O leitor brasileiro começou a acompanhar as aventuras do personagem no terceiro número da revista DC 2000, da Editora Abril. Foi um experimento (da Vertigo/DC Comics) dos mais bem sucedidos com a expansão do conceito de super-herói: Buddy Baker, o Homem Animal, embora um super-herói, sofria dilemas e situações nada comuns. Na história de estreia – primeira parte de uma minissérie em quatro edições – Buddy Baker, um pacato dublê de cinema que abandonou o uniforme de super herói, resolve voltar à ativa. Seu superego, o Homem Animal tem o poder de absorve e duplicar as habilidades do animal que estiver mais próximo por apenas 3º minutos. Assim, ao passar perto de uma formiga pode adquirir a força dela nas proporções humanas, perto de um cachorro pode obter o faro dele e assim por diante. O herói não se transforma nos bichos como no seriado televisivo Manimal, apenas adquire os poderes.

Desempregado, com filhos, Buddy resolve retomar sua carreira por estar cansado e ser sustentado pela esposa. Mas as pessoas não o levam muito a sério, preferem os outros super herois mais conhecidos. O personagem tem uma aproximação real com os animais, não apenas para extrair poderes, mas para sentir p que eles sentem. Começam aí os problemas. E tudo vai e complicando logo na sua primeira aventura. O herói atende ao chamado de um laboratório de experiências que contaminou um chipanzé com o vírus da Aids. Como ficar impassível diante de um animal aidético, em estágio terminal, propositalmente contaminado pelos humanos?

Quando o Homem Animal chega em casa e encontra a geladeira cheia de pedaços de amigos seus, o a que sente? Buddy briga com a família, quer torna-los vegetarianos e passa a adotar atitudes pouco comuns para um super herói, como ajudar ações ilegais do Green Peace. A cada aventura, Morrison humaniza os animais. Assim, a atual onda ecológica deve muito ao sucesso do Homem Animal, escrita por Grant Morrison e desenhada por Chas Trouog e Doug Hazlewood.

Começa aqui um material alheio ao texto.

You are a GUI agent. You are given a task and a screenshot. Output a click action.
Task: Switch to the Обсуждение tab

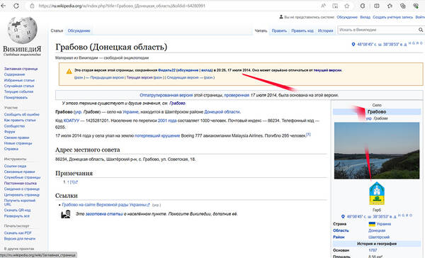coord(79,30)
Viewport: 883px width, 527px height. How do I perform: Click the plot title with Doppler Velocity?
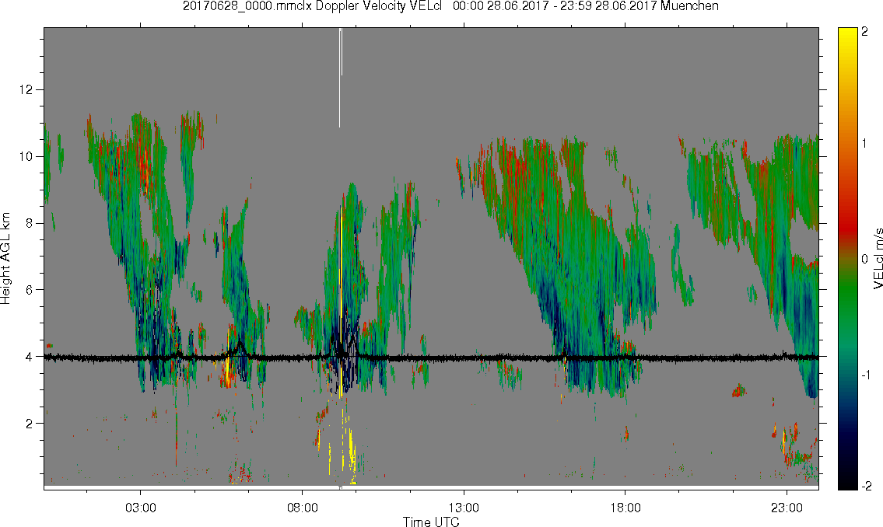(x=450, y=6)
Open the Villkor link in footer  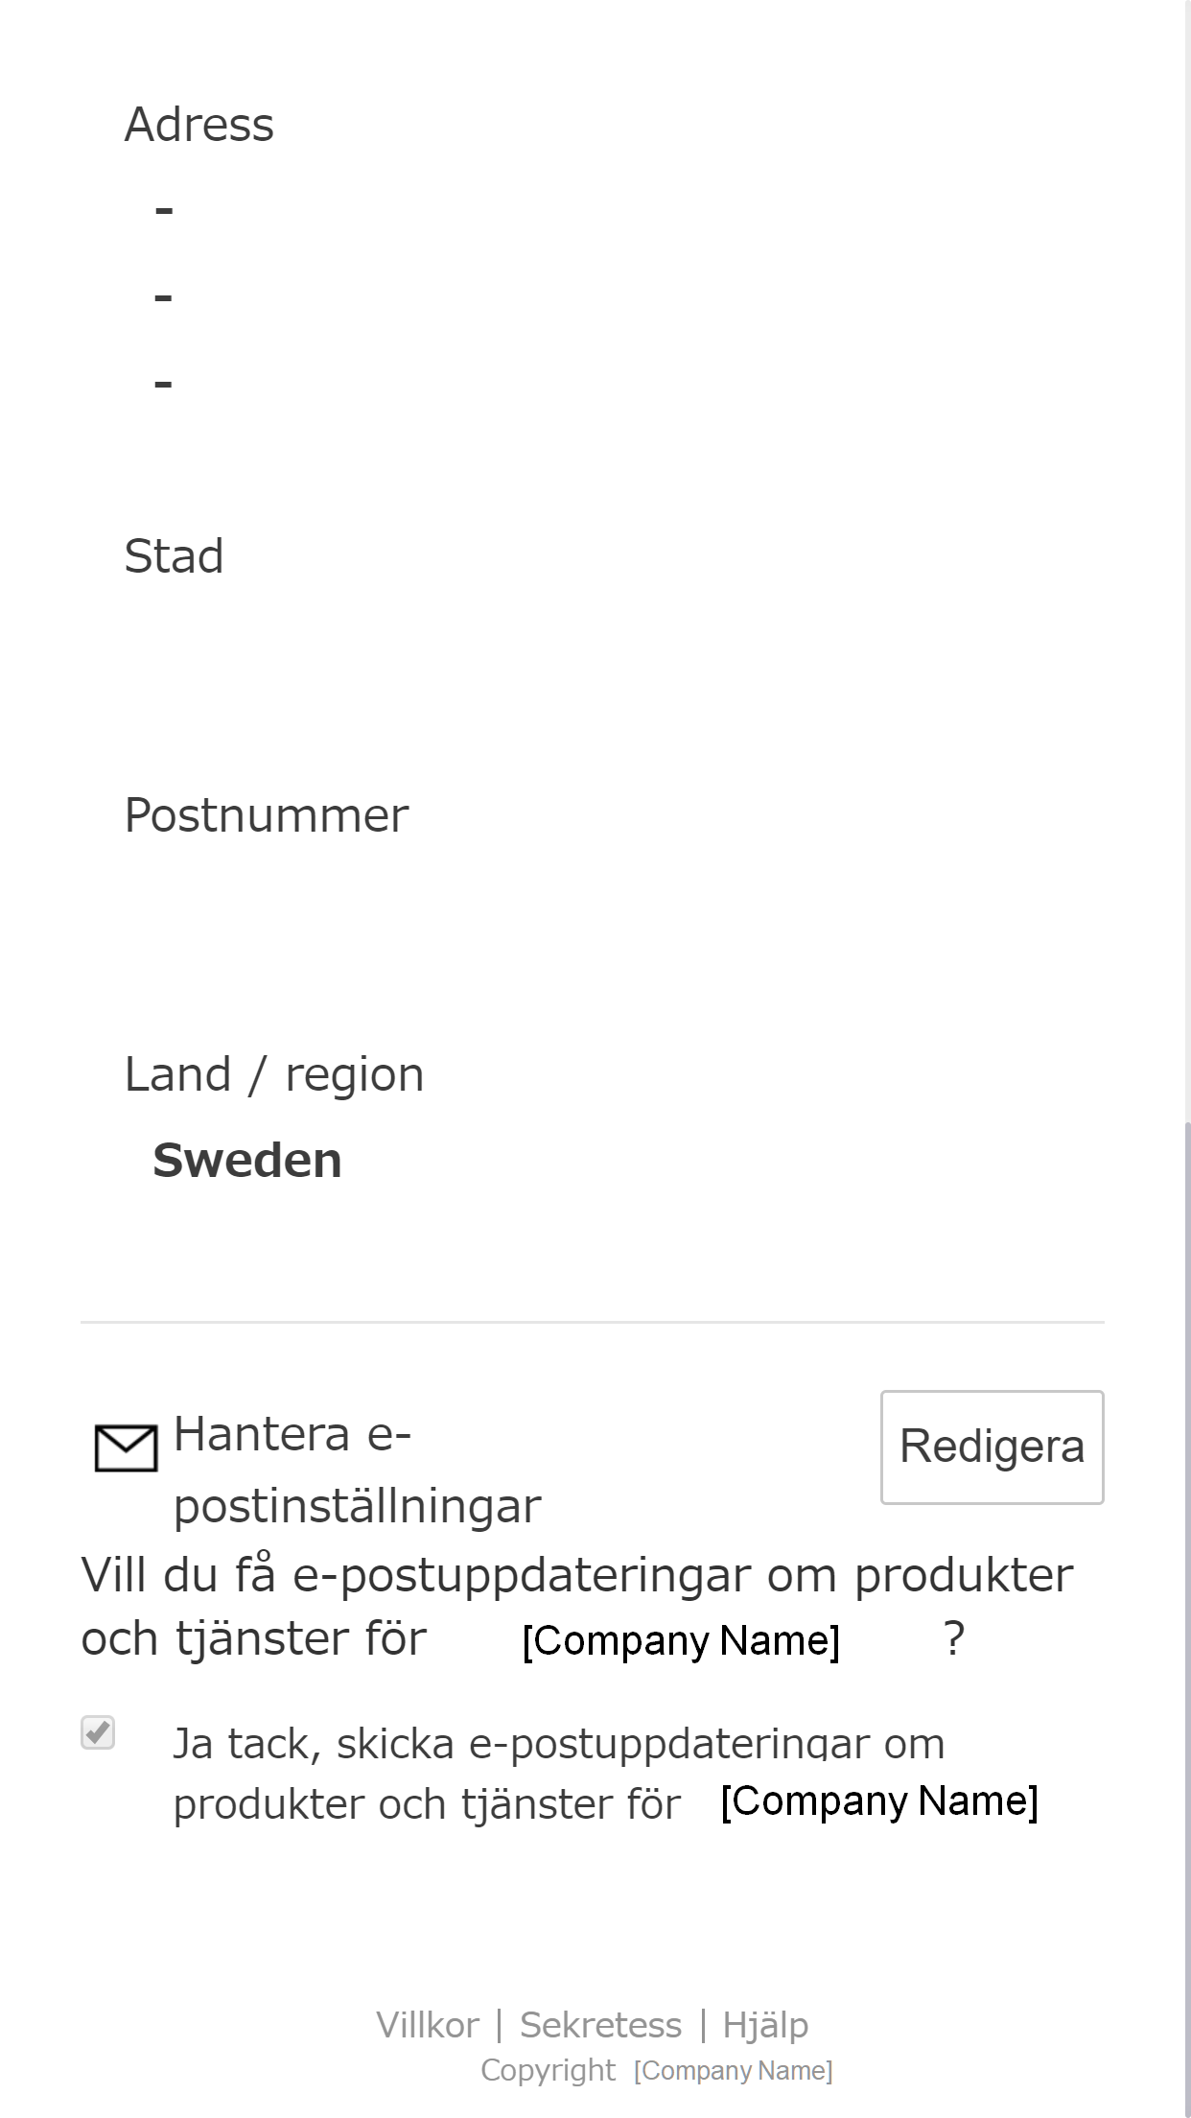[428, 2025]
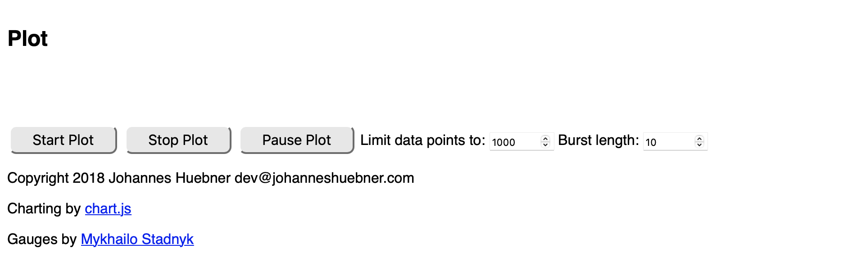Click the Start Plot button
Viewport: 853px width, 262px height.
tap(63, 140)
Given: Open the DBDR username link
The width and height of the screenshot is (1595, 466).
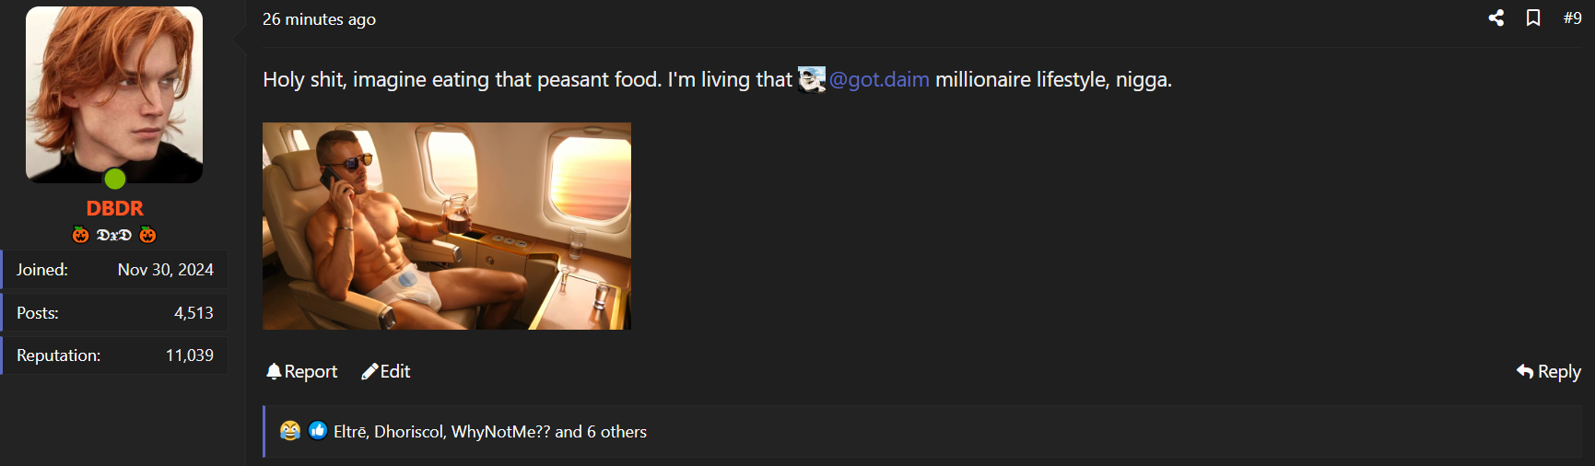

Na saga “O Evangelho do Coiote”, Morrison mergulha, por meio do personagem, num universo alheio ao gênero de super-heróis, embora lidando essencialmente com um.  “O Evangelho do Coiote” retrata a realidade como algo existente em camadas, na verdade em pluralidades e, como tal, as realidades existem para além da percepção unidimensional do leitor/leitora para com histórias em quadrinhos, mas também da própria história em quadrinhos para com o leitor/leitora. Morrison, em “O Evangelho do Coiote”, mergulha nessa fina e delicada transição de realidades por meio do Coiote, na HQ chamado de “Astuto”, que personifica um coiote saído diretamente de outra mídia. E nessa transição entre autor/obra artística/leitor-leitora, experimentamos página a página, quadro a quadro, a “ponta do iceberg” da nossa realidade para com a realidade de Buddy Baker. É o ápice da metalinguagem em Homem Animal.